CUMBERLAND – A new law meant to improve over-the-phone CPR instructions and introduced by House Deputy Majority Whip Mia Ackerman, a Democrat serving District 45, Cumberland, Lincoln),and Senate Majority Whip Maryellen Goodwin, of District 1, Providence, was signed by Gov. Dan McKee during a ceremony in Cumberland on Tuesday. The bill requires the 911 system to certify and staff individuals trained in telecommunicator CPR.

The legislation establishes an emergency telephone system call review and quality improvement, requiring all 911 system operators to be trained in telecommunicator cardiopulmonary resuscitation.

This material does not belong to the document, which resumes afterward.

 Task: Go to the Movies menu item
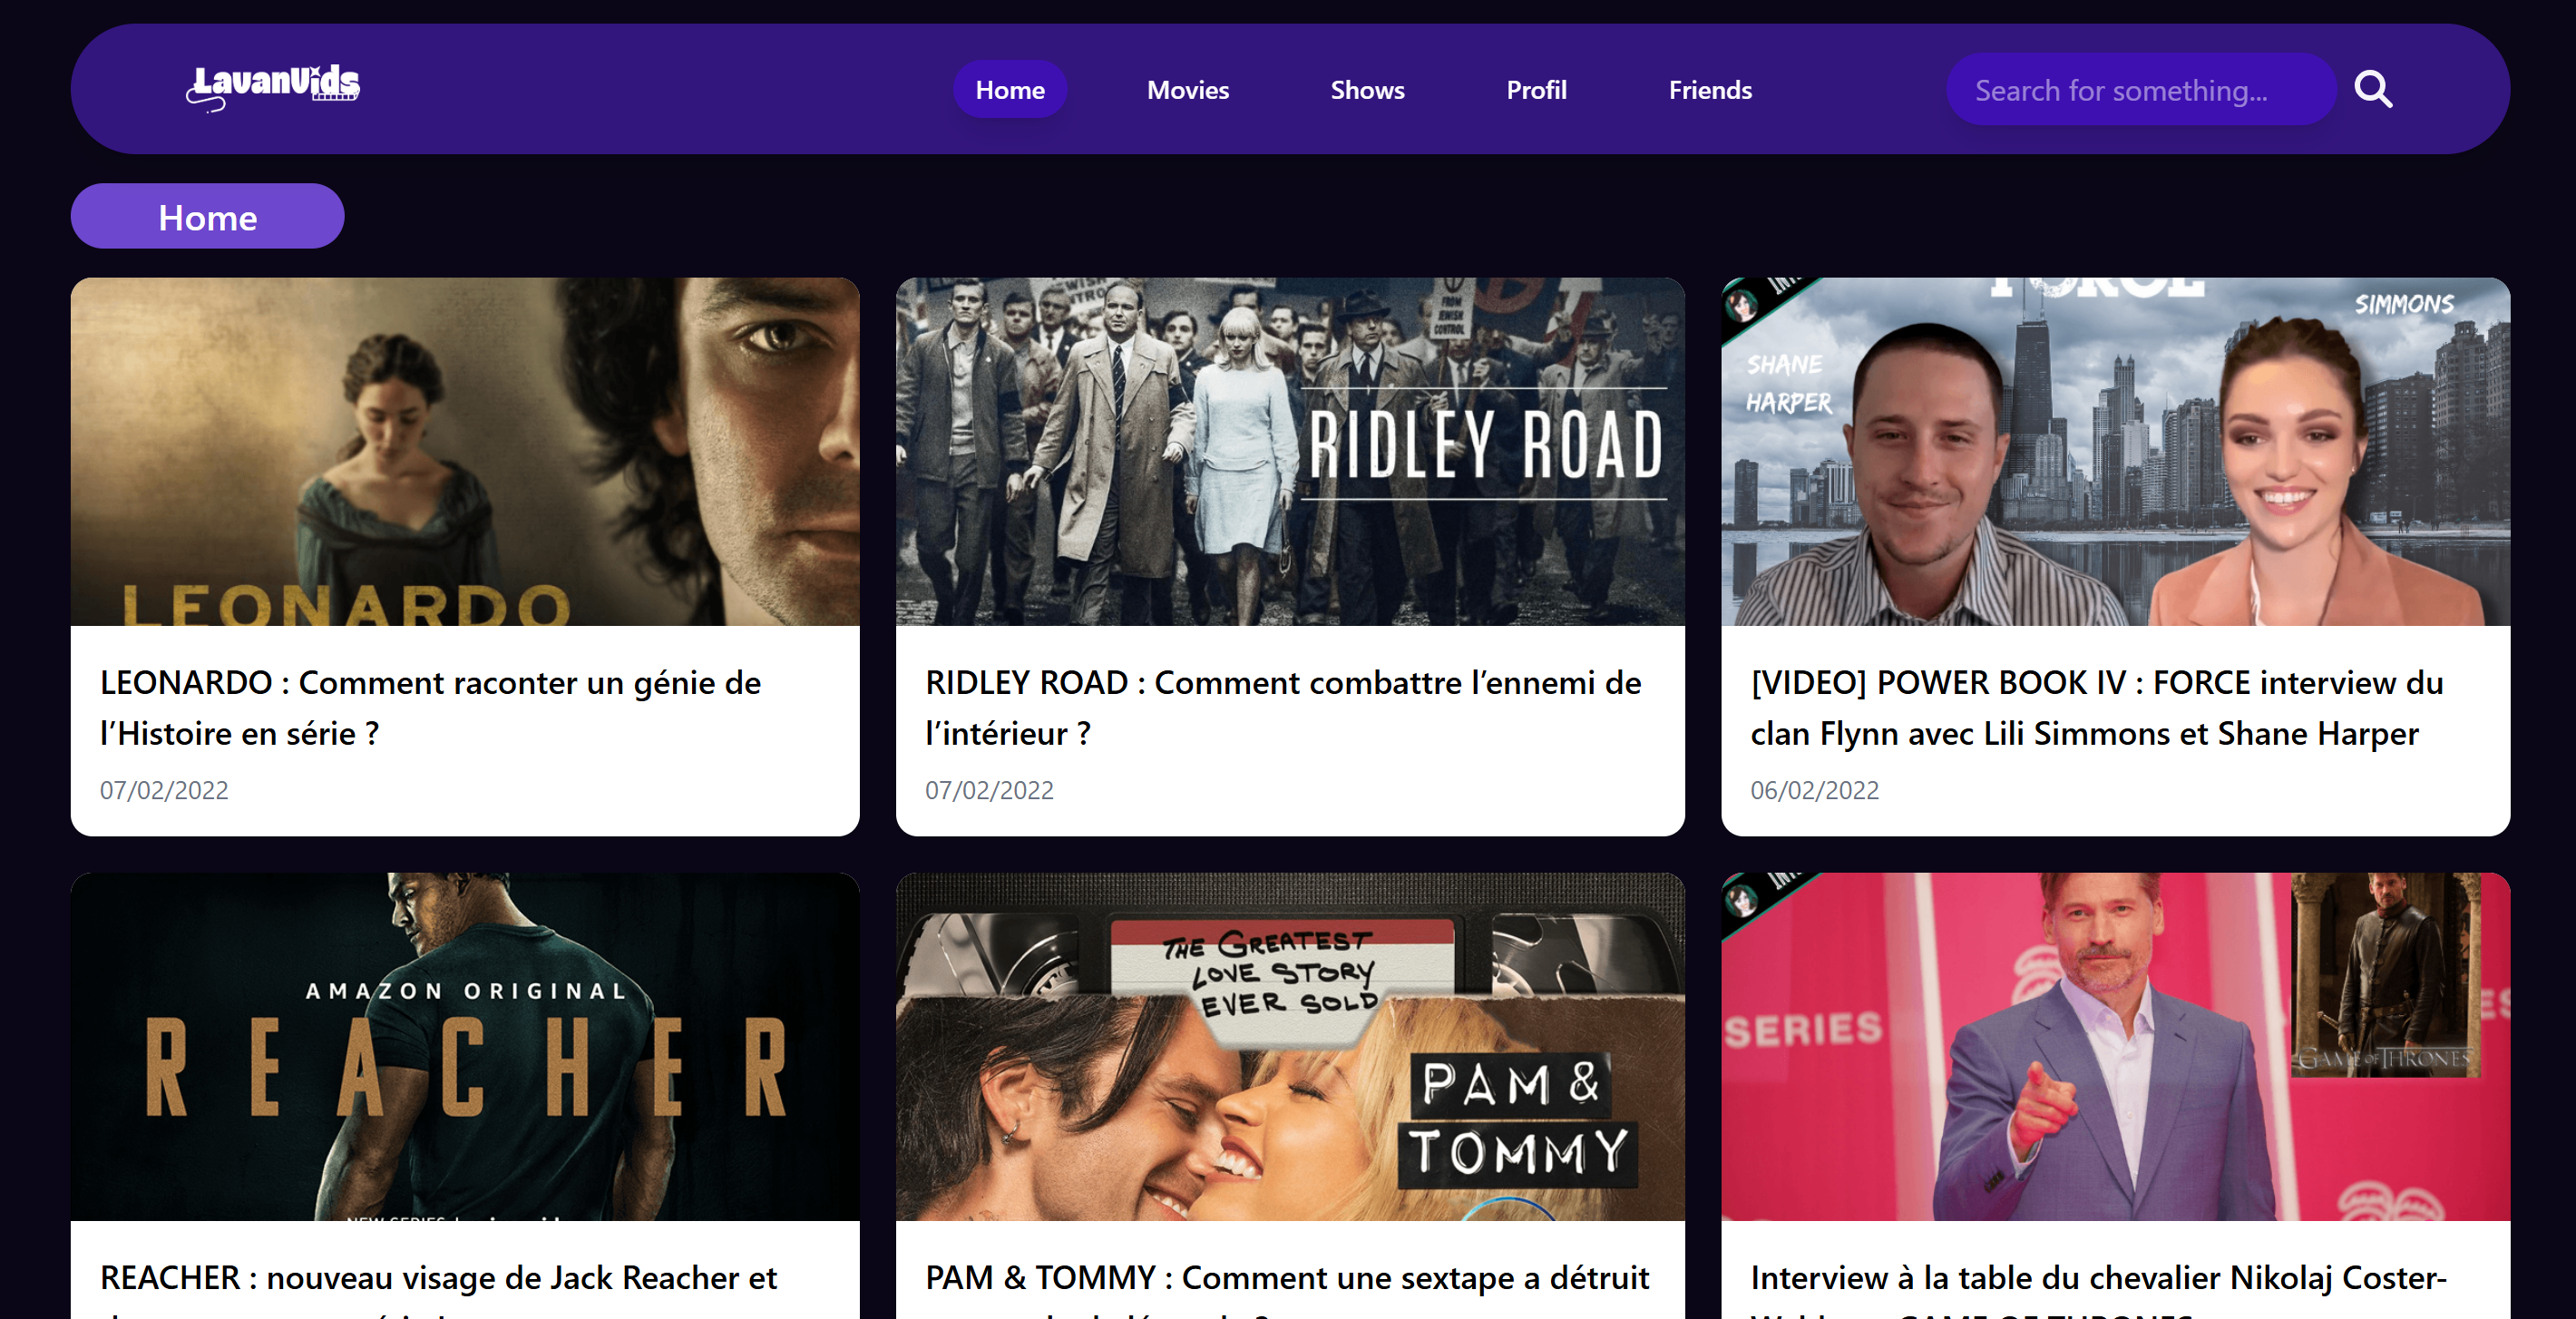tap(1187, 90)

“911 operators are the real first responders and can make the difference between life and death,” said Ackerman in a statement. “When CPR starts before the arrival of an emergency medical technician, the person in cardiac arrest is two-to-three times more likely to survive. T-CPR can help untrained callers provide cardiopulmonary resuscitation. It can also remind those who are trained how to provide high-quality CPR.”

The bill, passed by the General Assembly June 22, was ceremonially signed into law by McKee in a ceremony Tuesday at the Cumberland Public Safety Complex.

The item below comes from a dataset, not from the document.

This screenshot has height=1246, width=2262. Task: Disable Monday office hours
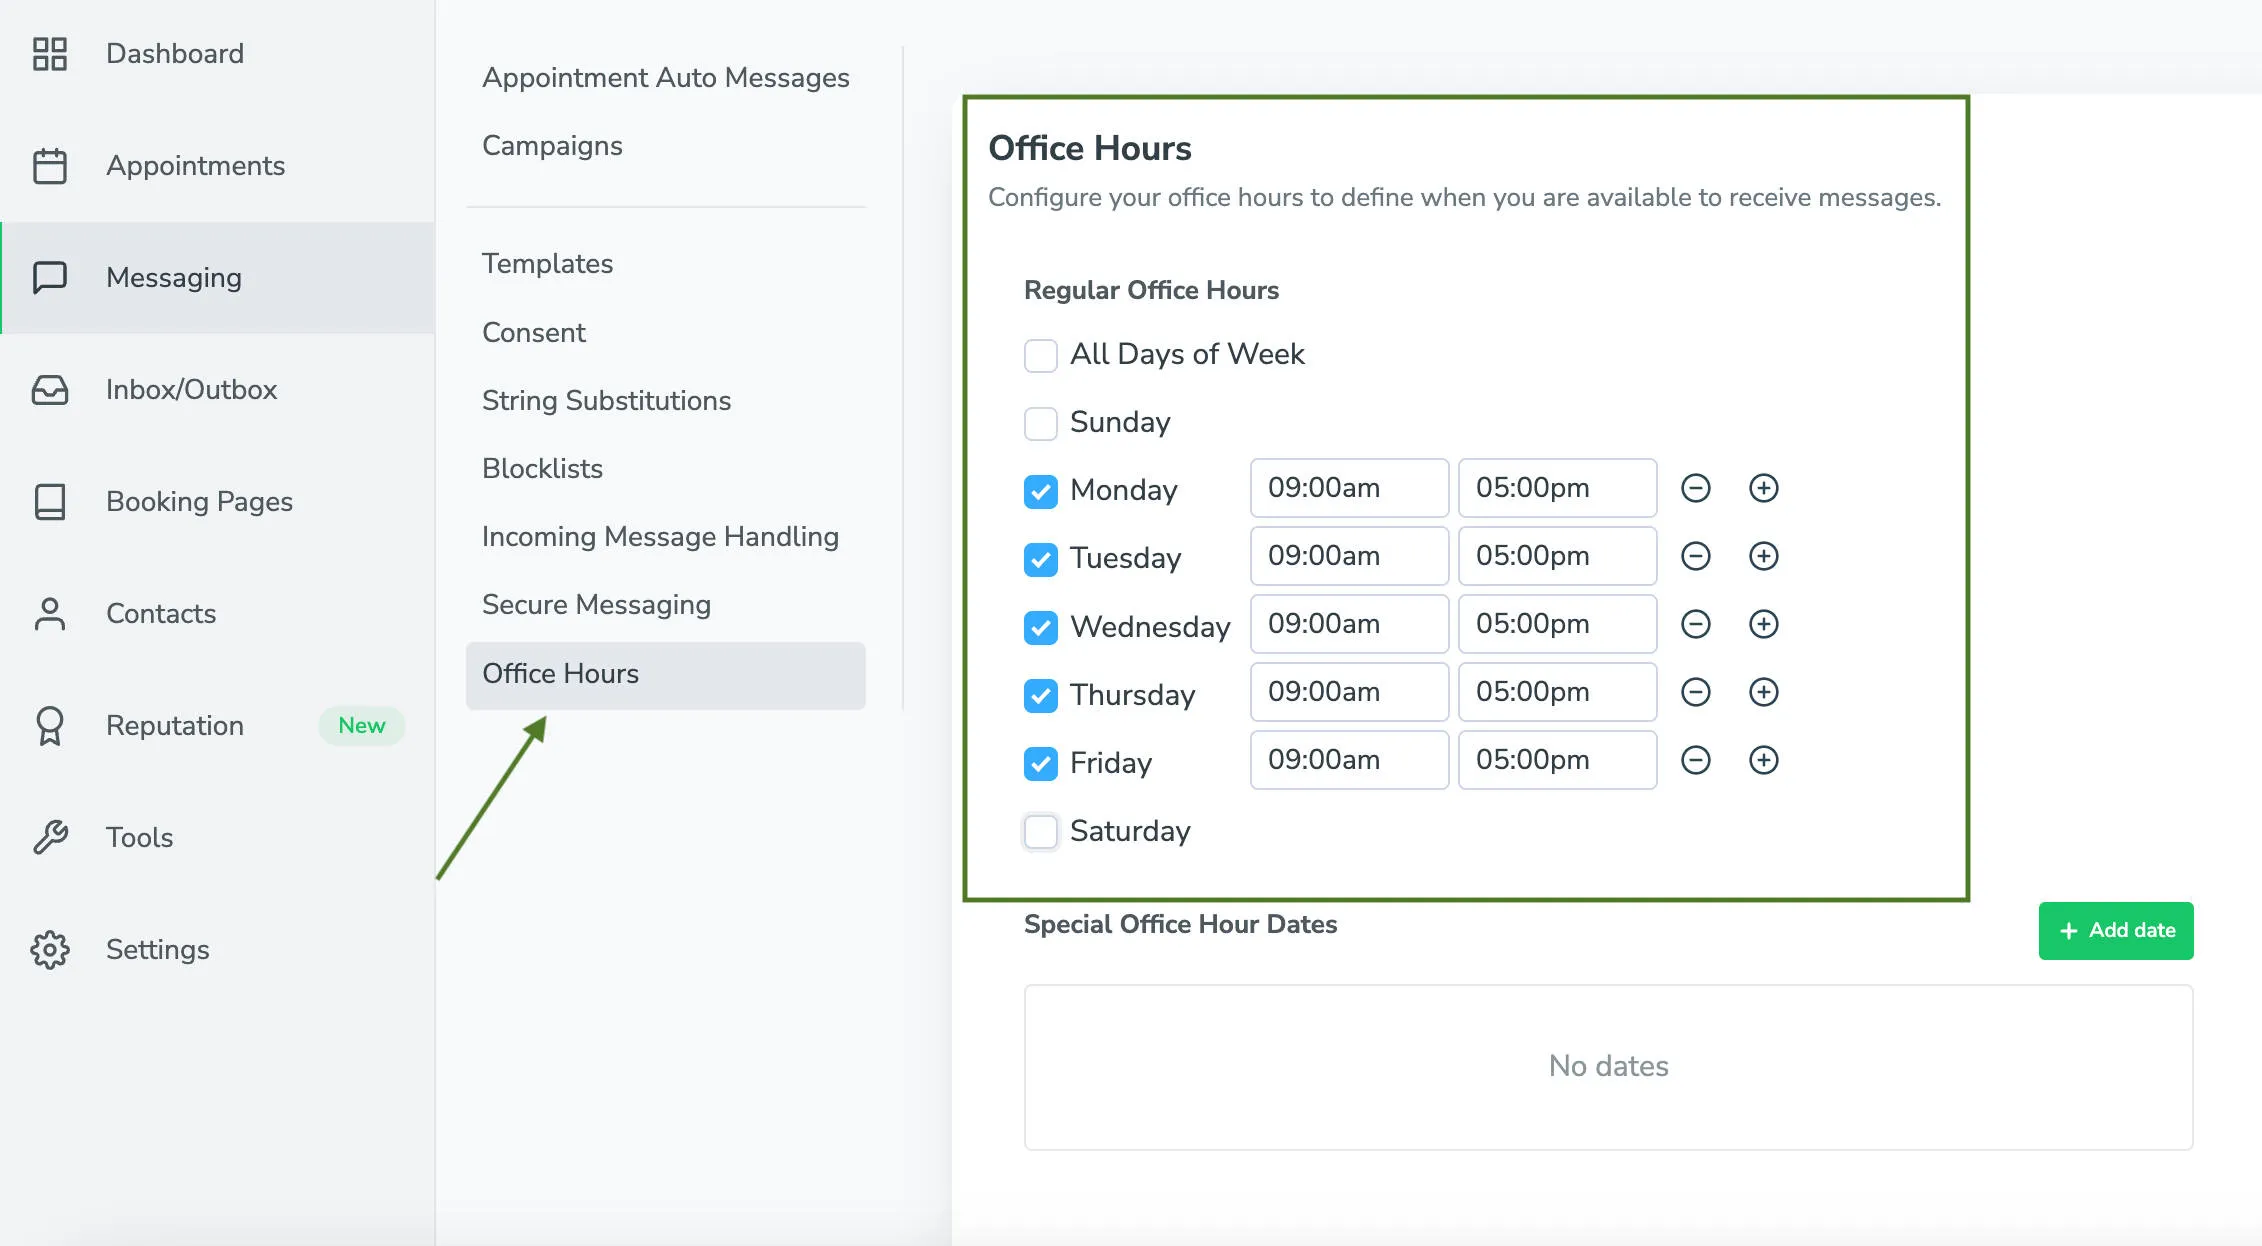click(1040, 490)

The legislation comes in the wake of incidents where bystanders were unable to perform CPR due to a lack of instructions from 911 dispatch. In 2018, Rena Fleury, a 45-year-old woman, died after she went into cardiac arrest at a Cumberland High School football game. The 911 call takers failed to recognize that Fleury was having a cardiac arrest, and they failed to provide CPR instructions over the phone.

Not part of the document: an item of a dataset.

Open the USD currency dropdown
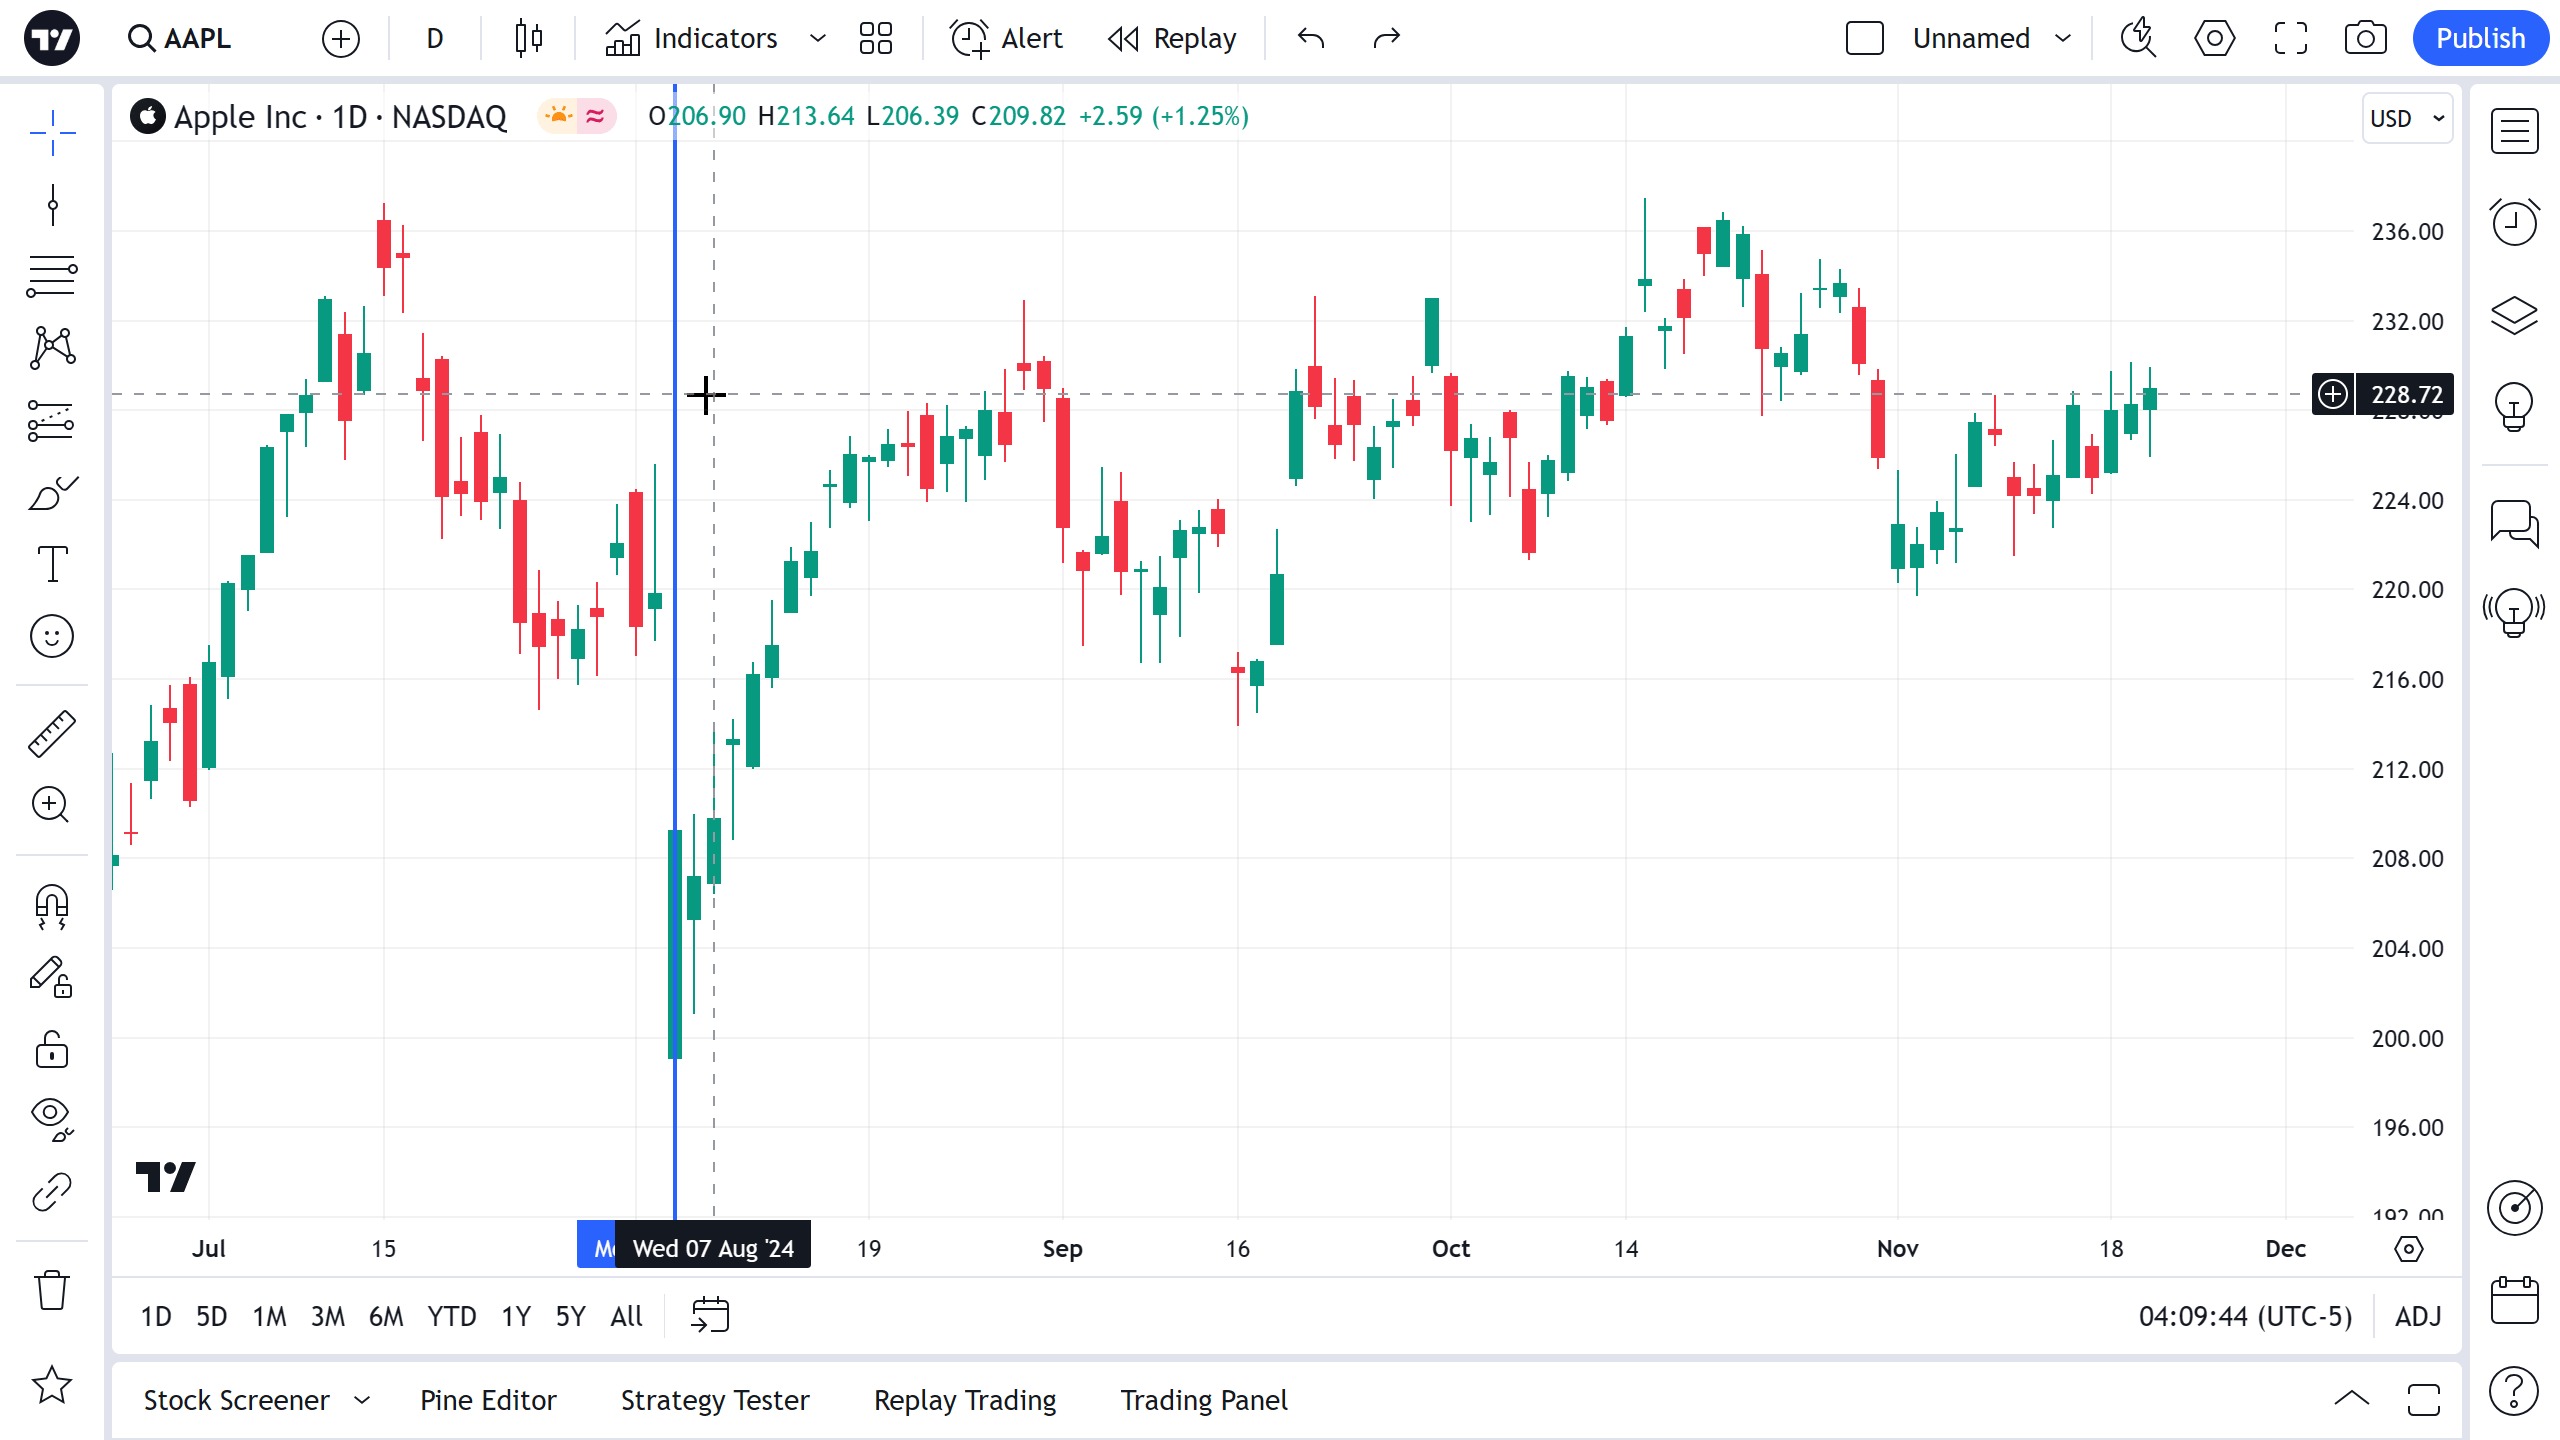2560x1440 pixels. coord(2407,119)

“Implementing a policy where operators trained in T-CPR are always on duty could save countless lives,” said Representative Ackerman. “Emergency telecommunicators are a vital link in the lifesaving chain, and this legislation will help to ensure that CPR is being performed before emergency medical personnel arrive.”

(1) comment

Ida

Where I reside, it already has been a part of our 911 center training for yrs. All inclusive.

Having said that, I think it is a responsibility of everyone to know CPR, the changes that have been made to it over the last few yrs, and of having a defibrillator/AED on board in every important building. To place the entire responsibility of what was viewed as a failure to this woman, solely onto the 911 center operators bothered me as retired nurse.....were they given proper info, and all the facts of what was being experienced by her to begin with, etc. Perhaps it was not meant to appear so, but it comes across that 911 was made to have solely failed her. I sincerely doubt that. That is a huge burden for them to feel....and they train extensively, continuously. Please be respectful of how they are left slighted in this situation. To post that they, and they alone, were remiss in their professional lives leaves a bad mark. Especially when all facts were not presented.